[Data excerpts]
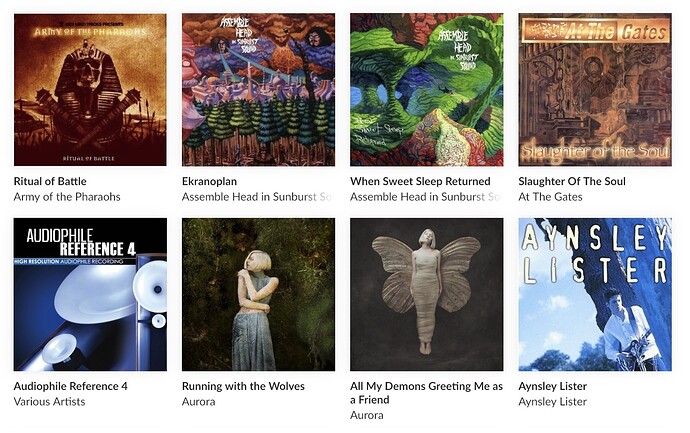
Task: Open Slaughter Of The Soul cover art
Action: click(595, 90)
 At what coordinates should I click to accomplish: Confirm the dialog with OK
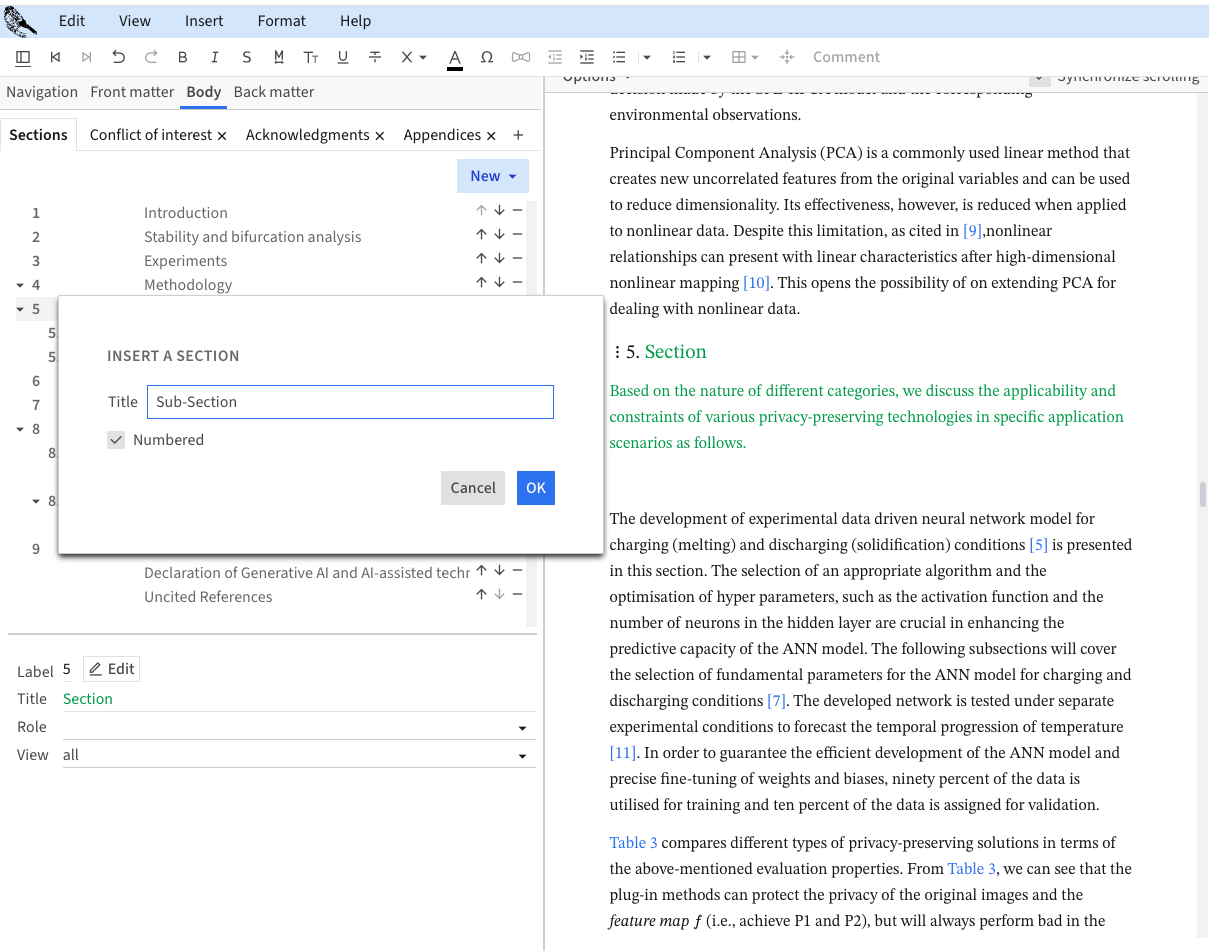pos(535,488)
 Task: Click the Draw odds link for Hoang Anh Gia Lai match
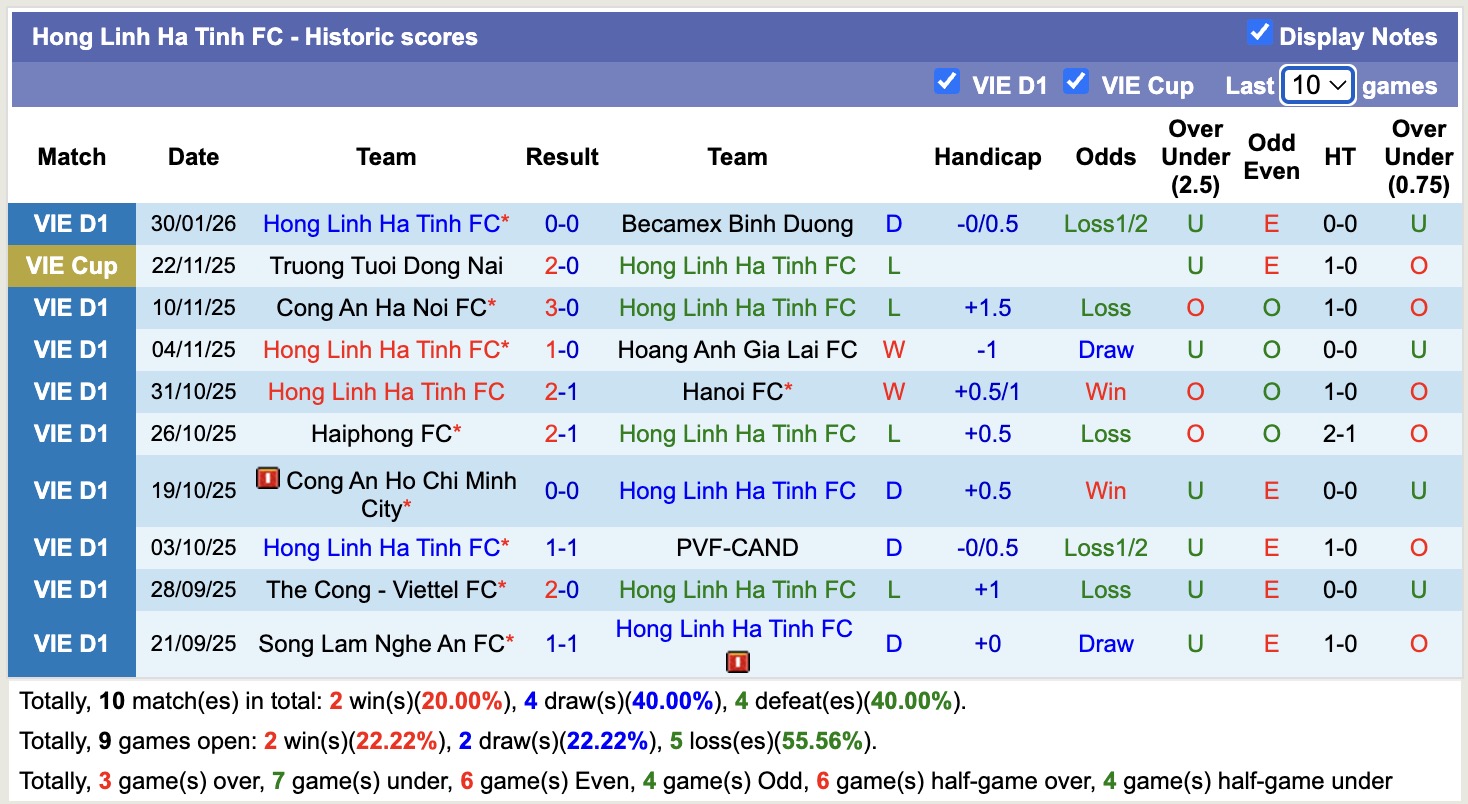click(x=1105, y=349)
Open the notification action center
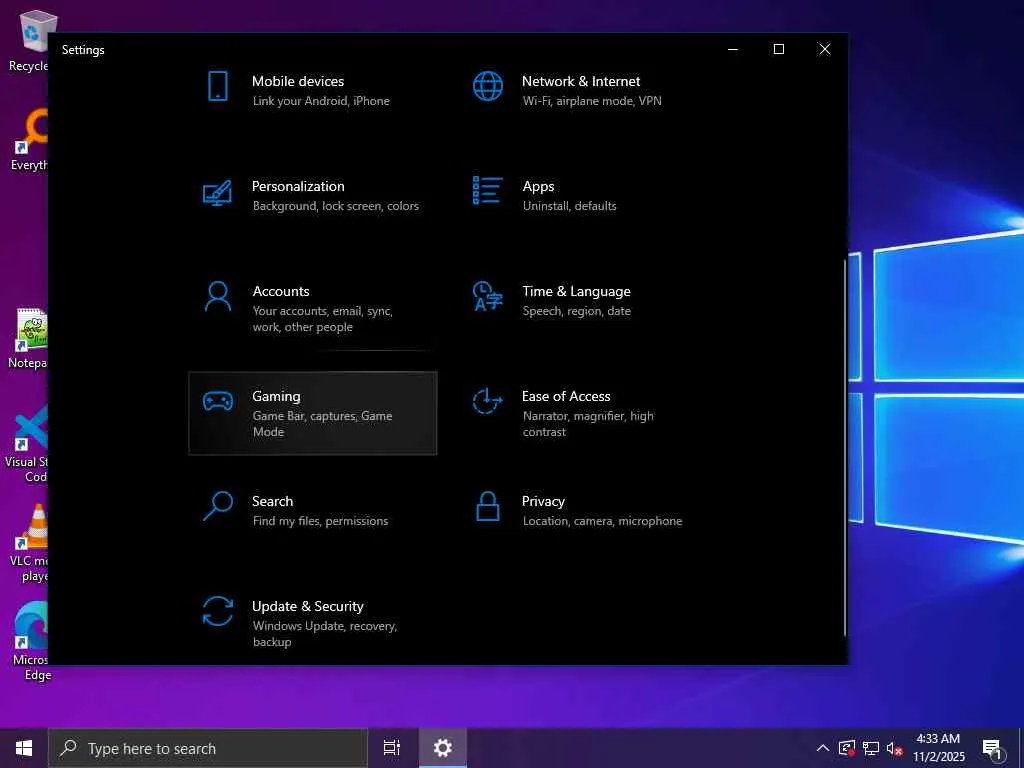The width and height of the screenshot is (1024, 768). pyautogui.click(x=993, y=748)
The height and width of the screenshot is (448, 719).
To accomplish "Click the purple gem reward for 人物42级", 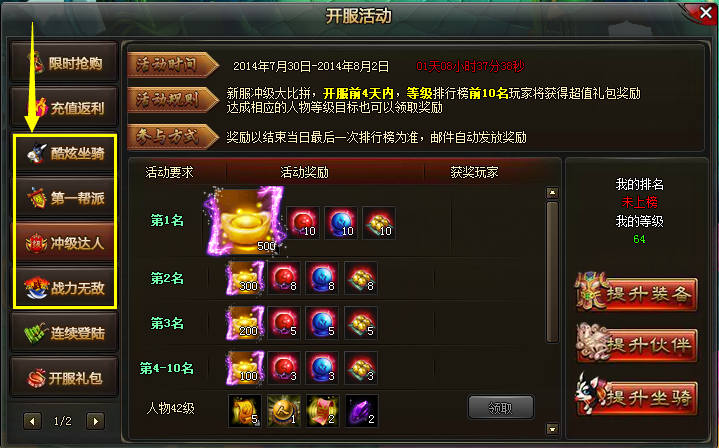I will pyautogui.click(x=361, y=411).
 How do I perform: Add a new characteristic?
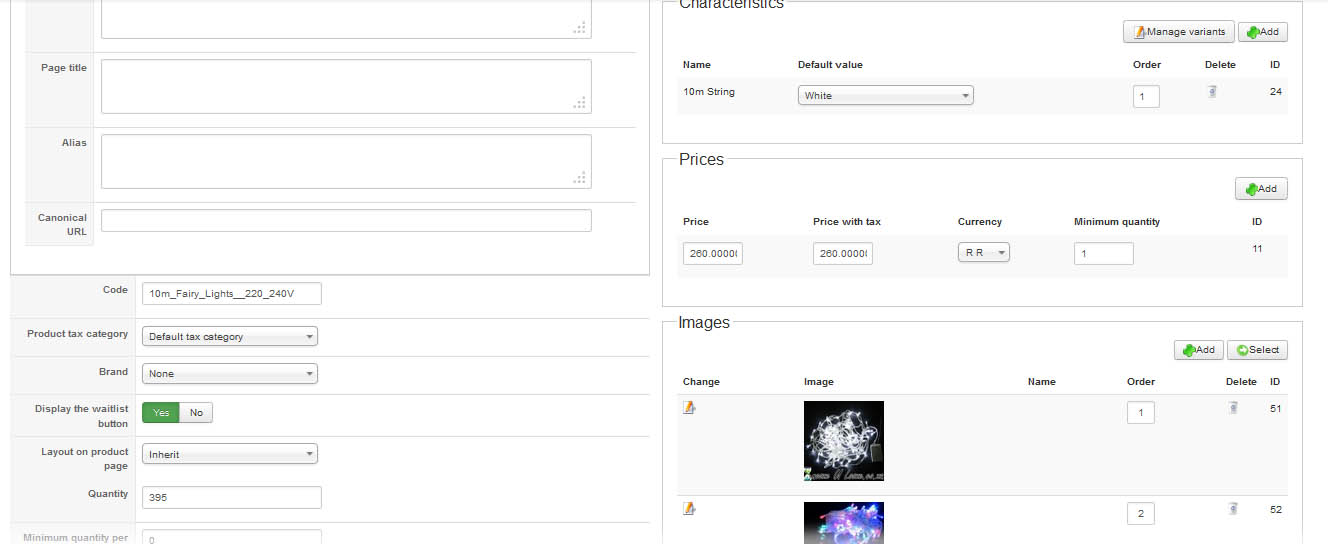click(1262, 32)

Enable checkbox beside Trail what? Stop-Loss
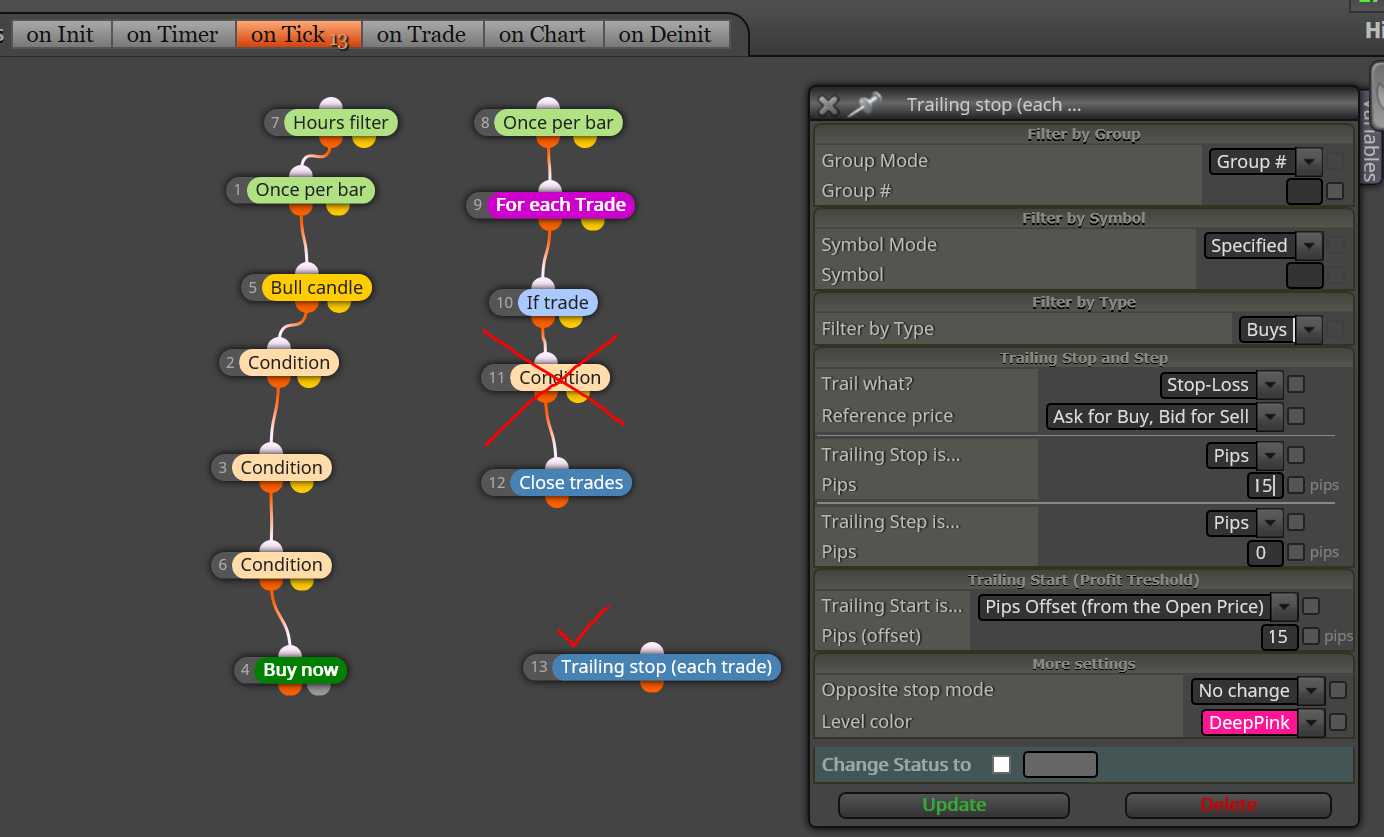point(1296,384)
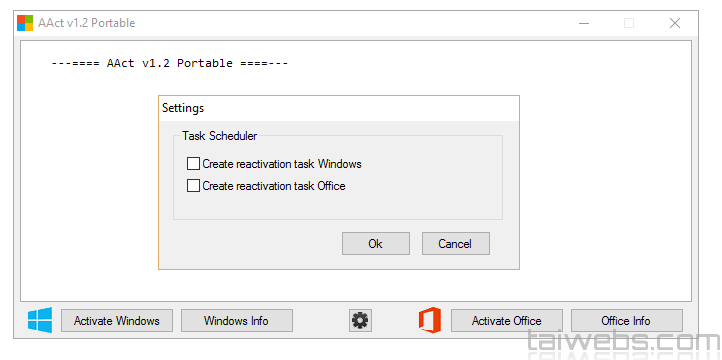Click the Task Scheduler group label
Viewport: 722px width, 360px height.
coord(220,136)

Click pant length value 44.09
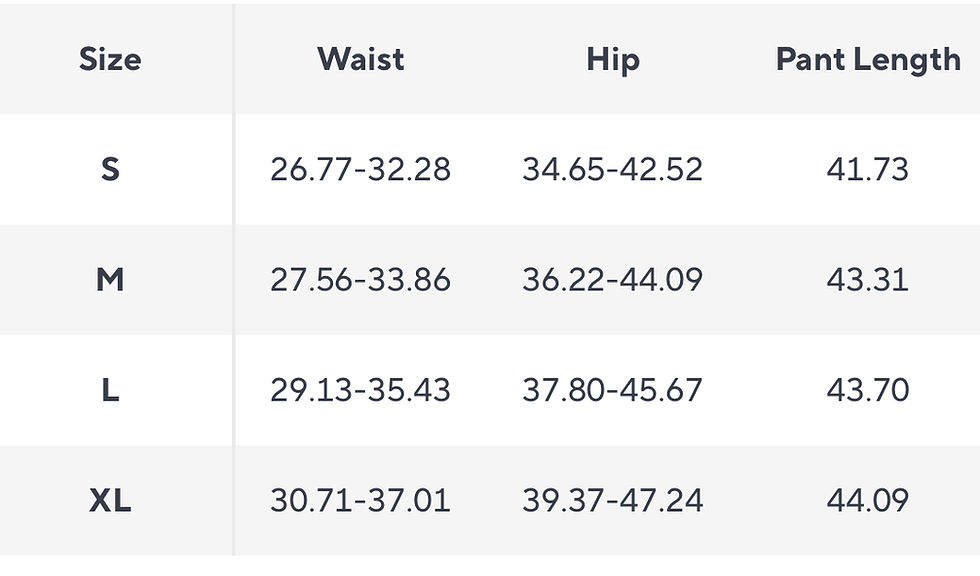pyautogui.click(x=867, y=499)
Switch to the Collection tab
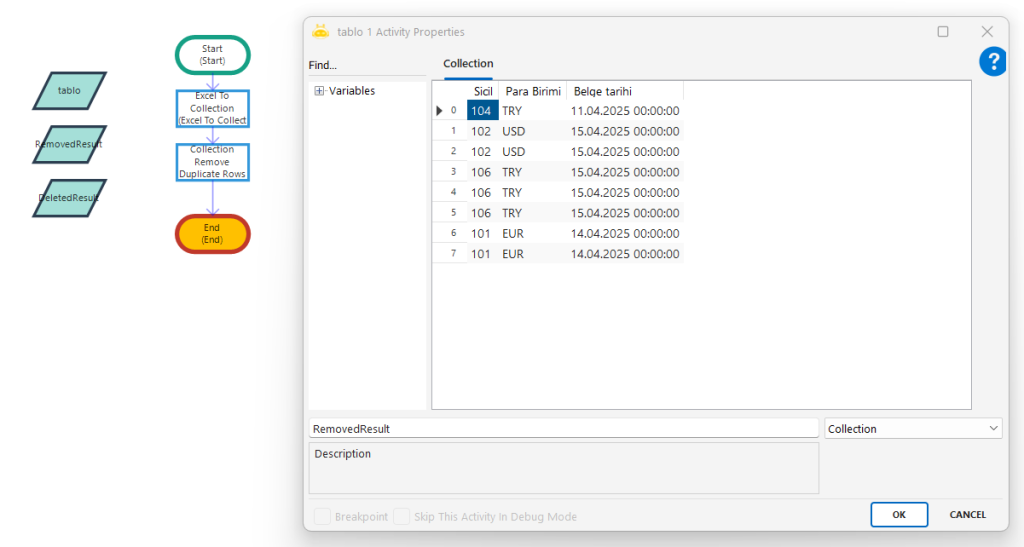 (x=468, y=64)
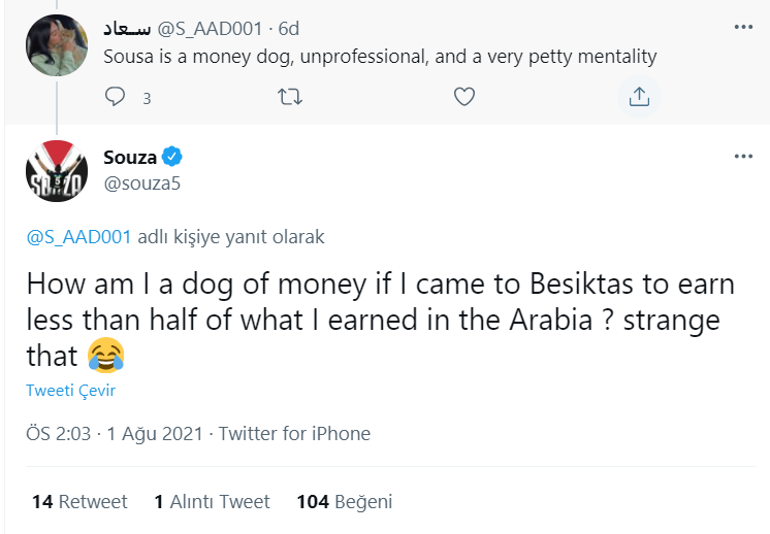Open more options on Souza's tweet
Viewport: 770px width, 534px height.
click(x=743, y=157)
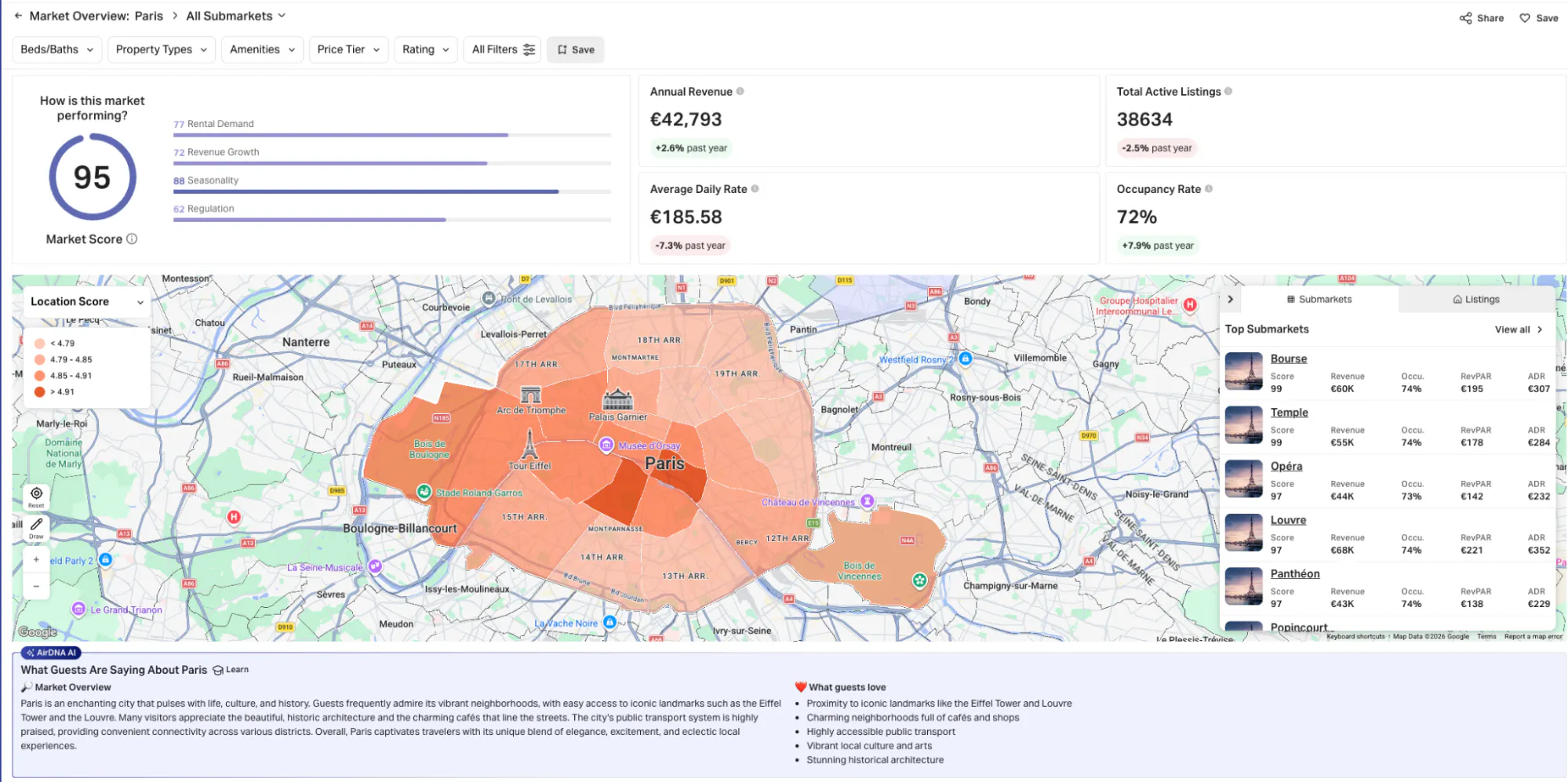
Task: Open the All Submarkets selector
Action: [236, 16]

(Work to complete): Please set down, exactly and with nothing added, the lines from the line with "Enable checkbox beside Trail what? Stop-Loss" to the end of the entries above, omitting pictures.

(Answer for the task):
Enable checkbox beside Trail what? Stop-Loss
point(1296,384)
Click the Task Scheduler group label
Viewport: 722px width, 360px height.
coord(220,136)

Click pant length value 44.09
pyautogui.click(x=867, y=499)
Switch to the Collection tab
 (x=468, y=64)
Open more options on Souza's tweet
Viewport: 770px width, 534px height.
click(x=743, y=157)
Task: Open the All Submarkets selector
Action: [236, 16]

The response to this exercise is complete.